Doing so lays the groundwork to tackle challenges in the O&G industry that the market references as the Energy Trilemma.   

 

The energy market today faces the macroeconomic challenge of balancing three competing needs:   

  • Universal Access: Ensuring universal access to Energy for domestic, industrial, and commercial purposes.  

  • Supply & Demand: Meeting current and future demand and being capable of accommodating and responding to potential system shocks.  

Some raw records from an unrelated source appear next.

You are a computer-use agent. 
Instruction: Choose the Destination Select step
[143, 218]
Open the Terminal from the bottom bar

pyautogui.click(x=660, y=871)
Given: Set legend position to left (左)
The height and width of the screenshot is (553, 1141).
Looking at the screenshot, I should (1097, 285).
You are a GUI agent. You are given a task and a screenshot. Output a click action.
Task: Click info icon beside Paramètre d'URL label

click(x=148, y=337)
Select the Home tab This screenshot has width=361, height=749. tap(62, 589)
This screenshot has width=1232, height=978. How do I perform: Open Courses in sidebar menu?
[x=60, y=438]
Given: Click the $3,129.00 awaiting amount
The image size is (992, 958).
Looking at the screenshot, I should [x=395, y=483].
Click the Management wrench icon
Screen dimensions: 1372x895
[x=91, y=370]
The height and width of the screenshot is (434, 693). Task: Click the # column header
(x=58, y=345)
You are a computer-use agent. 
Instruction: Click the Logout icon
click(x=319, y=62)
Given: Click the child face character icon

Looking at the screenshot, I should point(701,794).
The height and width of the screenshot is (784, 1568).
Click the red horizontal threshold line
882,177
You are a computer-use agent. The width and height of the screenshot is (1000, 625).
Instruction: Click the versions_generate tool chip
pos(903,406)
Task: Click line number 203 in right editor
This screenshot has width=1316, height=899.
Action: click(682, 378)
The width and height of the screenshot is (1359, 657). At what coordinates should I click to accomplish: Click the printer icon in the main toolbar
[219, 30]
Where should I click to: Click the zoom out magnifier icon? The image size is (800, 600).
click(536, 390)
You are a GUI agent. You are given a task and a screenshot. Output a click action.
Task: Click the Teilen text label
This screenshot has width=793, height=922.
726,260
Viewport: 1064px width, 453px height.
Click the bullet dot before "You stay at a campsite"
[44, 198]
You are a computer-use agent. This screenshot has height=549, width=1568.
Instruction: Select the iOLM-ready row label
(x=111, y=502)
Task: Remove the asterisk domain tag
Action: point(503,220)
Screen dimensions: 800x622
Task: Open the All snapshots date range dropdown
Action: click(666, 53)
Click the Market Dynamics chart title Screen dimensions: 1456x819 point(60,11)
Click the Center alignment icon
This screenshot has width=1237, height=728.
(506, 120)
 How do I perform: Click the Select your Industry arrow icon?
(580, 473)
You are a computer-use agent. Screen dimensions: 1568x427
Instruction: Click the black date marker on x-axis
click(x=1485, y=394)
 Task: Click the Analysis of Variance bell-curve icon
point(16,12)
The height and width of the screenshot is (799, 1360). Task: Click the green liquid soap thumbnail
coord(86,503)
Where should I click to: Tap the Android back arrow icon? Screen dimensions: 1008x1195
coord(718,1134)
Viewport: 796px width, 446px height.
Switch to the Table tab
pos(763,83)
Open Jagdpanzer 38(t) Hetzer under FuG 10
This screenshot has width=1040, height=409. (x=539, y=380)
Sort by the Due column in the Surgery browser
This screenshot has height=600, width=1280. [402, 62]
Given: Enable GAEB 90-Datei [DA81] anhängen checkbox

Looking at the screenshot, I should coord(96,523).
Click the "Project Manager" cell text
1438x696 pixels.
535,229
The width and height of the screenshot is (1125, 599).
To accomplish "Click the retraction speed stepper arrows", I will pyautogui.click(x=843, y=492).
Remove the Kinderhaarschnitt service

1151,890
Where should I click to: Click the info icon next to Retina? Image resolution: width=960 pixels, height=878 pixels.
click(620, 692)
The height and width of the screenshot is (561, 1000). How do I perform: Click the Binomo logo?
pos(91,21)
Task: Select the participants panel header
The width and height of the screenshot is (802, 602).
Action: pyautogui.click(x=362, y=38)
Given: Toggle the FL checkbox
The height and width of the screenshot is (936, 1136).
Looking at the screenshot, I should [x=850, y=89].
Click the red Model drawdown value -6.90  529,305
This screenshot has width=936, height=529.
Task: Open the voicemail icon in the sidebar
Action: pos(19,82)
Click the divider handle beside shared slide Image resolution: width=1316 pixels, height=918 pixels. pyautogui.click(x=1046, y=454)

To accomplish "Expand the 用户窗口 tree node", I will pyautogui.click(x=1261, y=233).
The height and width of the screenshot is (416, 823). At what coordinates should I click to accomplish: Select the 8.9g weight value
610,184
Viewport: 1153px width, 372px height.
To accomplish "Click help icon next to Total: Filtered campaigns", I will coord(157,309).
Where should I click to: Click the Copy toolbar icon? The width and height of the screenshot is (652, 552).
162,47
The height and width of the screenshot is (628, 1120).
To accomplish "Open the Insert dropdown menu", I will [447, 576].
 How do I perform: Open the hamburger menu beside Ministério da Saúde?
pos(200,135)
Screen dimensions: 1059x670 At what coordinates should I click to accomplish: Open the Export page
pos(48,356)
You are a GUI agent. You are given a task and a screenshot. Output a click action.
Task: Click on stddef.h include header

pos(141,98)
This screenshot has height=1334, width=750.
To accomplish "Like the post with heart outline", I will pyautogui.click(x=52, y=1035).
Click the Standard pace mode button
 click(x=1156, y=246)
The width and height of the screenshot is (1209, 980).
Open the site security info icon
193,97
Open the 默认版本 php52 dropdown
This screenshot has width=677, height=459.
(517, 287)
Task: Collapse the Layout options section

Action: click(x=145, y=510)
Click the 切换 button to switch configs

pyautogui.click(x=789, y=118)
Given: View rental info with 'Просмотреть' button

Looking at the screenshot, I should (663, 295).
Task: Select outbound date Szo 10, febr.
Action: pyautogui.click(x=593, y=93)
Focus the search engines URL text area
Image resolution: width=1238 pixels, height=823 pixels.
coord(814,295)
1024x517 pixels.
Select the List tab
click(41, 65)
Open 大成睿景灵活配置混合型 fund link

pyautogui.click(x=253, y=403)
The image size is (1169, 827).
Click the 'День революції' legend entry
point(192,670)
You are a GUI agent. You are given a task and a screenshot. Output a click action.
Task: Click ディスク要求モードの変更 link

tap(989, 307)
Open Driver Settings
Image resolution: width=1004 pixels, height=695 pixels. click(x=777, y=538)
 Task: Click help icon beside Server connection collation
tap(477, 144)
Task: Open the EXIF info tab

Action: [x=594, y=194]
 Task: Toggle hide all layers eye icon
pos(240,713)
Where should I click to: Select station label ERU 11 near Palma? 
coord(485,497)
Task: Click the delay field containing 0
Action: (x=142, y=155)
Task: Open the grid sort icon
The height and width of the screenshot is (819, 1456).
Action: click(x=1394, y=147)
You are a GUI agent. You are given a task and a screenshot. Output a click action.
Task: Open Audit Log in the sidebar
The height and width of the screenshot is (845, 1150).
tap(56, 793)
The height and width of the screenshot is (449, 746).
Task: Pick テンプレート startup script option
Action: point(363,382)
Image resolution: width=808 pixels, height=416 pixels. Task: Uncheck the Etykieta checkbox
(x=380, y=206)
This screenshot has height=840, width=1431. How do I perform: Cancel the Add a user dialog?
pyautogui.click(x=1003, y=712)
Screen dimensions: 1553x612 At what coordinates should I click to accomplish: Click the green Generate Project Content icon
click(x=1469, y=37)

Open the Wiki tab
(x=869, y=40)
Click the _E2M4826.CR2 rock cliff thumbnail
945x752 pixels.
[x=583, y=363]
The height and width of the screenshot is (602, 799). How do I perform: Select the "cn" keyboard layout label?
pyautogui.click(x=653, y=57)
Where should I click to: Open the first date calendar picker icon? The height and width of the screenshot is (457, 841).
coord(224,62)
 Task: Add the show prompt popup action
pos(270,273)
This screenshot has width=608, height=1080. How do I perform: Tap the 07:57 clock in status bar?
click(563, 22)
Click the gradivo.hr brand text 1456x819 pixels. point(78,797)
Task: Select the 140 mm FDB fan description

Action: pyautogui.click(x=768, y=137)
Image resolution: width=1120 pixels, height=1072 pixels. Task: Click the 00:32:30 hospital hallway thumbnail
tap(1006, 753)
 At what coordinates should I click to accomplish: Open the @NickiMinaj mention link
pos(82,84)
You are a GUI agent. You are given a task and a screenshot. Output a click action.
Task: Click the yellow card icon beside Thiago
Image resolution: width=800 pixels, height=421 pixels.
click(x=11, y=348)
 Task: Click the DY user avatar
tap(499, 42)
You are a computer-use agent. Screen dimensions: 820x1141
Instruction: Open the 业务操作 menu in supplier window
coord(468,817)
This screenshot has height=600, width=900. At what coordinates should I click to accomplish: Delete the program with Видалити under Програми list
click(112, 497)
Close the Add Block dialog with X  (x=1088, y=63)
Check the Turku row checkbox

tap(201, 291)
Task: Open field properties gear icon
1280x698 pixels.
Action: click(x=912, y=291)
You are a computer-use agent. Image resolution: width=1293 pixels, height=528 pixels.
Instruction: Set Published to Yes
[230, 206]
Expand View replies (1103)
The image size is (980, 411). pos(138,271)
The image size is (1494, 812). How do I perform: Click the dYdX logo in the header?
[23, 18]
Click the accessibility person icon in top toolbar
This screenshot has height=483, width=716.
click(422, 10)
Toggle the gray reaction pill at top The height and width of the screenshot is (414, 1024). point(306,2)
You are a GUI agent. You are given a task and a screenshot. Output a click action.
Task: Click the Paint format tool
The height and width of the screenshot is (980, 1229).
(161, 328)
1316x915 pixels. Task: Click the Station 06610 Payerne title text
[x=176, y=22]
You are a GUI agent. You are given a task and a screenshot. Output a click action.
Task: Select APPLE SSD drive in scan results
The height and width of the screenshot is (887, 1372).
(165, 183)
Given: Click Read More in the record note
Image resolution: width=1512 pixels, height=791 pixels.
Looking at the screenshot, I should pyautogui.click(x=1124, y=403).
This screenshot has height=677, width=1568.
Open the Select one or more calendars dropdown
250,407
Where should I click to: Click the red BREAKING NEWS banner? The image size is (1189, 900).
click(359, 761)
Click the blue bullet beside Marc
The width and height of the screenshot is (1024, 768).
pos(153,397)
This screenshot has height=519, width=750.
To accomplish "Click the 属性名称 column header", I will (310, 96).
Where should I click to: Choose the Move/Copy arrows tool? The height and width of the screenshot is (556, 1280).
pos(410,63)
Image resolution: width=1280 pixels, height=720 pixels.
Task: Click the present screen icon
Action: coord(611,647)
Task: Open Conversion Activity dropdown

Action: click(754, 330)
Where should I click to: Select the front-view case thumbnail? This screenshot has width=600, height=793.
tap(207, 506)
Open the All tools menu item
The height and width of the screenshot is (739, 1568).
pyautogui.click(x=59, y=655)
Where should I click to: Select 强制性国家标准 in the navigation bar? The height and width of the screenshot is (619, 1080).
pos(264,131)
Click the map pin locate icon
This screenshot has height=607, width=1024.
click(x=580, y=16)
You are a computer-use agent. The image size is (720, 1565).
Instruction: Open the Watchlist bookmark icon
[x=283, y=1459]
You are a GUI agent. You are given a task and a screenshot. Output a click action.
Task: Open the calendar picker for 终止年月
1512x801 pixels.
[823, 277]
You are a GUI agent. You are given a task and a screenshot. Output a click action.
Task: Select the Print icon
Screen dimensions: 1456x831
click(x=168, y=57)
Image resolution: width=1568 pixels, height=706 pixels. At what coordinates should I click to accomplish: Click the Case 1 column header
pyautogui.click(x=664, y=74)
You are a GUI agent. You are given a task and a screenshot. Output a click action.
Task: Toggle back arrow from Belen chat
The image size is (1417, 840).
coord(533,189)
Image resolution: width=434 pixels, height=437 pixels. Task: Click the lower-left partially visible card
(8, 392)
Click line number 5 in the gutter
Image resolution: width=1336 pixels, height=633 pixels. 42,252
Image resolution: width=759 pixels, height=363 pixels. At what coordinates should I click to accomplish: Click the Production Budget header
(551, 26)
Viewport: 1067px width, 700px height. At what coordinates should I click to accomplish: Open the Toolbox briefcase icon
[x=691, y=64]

  • Environmental Impact: Mitigating the impact of climate change.  

 

These three dimensions are encapsulated by the “Energy Trilemma,” which aims to simultaneously ensure affordable, resilient, and sustainable energy. For Radix’s clients and the market at large, this translates into three significant challenges:  

 

Cash Flow Generation: Transitioning to cleaner, more sustainable energy technologies requires significant investments. Companies must generate sufficient cash flow to sustain these investments, especially in technologies needing consolidation.  

 

Portfolio Diversification: Faced with uncertainties and challenges associated with adopting renewable energy sources, many companies are diversifying their portfolios. It involves exploring various renewable energy source options to reduce risks and ensure resilience in the face of market changes.  

 

Decarbonization of Existing Assets: Optimizing existing assets is crucial in reducing the carbon footprint. More efficient and sustainable production increases profitability and minimizes environmental impact.  

 

It is important to note that balancing renewable and fossil energy sources is a global challenge. Even in more aggressive pro-renewable energy policies, fossil sources have become essential in the energy supply for some time. Therefore, the challenge in the coming years will be to find ways to ensure that this transition is made sustainably and in a balanced manner, addressing economic, environmental, and social needs.   

 

The role of data, data management, data architecture, and data governance are more critical in solving these challenges. For instance, Radix has a solution currently being used by one of our customers where we developed a control tower that integrates the value chain from end to end. It is a replicable solution that can be applied in many parts of the industry and across industries. However, doing so requires a solid data architecture, the first step we now employ in a new engagement.  

 

By building a foundation of data management and subsequent governance that can produce the architecture and infrastructure to manage data best, organizations within this industry are also better prepared for inevitable market and environmental changes that occur.  

 

For example, in a recent podcast discussion with Michael Hotaling, Operations Excellence Digital Manager at ExxonMobil, Michael described the changes they are spearheading towards how they approach data regarding the integration of newer technologies.  

 

Specifically, they are creating a “digital reality ecosystem” that ExxonMobil is putting together to visualize better how to work in oil and gas. This approach includes developing an open asset digital twin representing existing facilities, but in a manner that is not driven by solving an individual use case but instead built on an ecosystem where multiple use cases can be solved or worked on from a single Twin.   

 

Leaving silos in place – or creating standalone islands that do not connect to the whole – hurts the scalability, the profitability of the whole enterprise – making solutions like ExxonMobil’s digital reality ecosystem more challenging to achieve.  

 

Energy companies can take great strides toward demystifying digital transformation by starting with data, data management, and data architecture. An essential element of solving this challenge is partnering with a company like Radix that leverages a data-driven approach toward helping companies turn their challenges into opportunities through intelligent engineering – with scalability.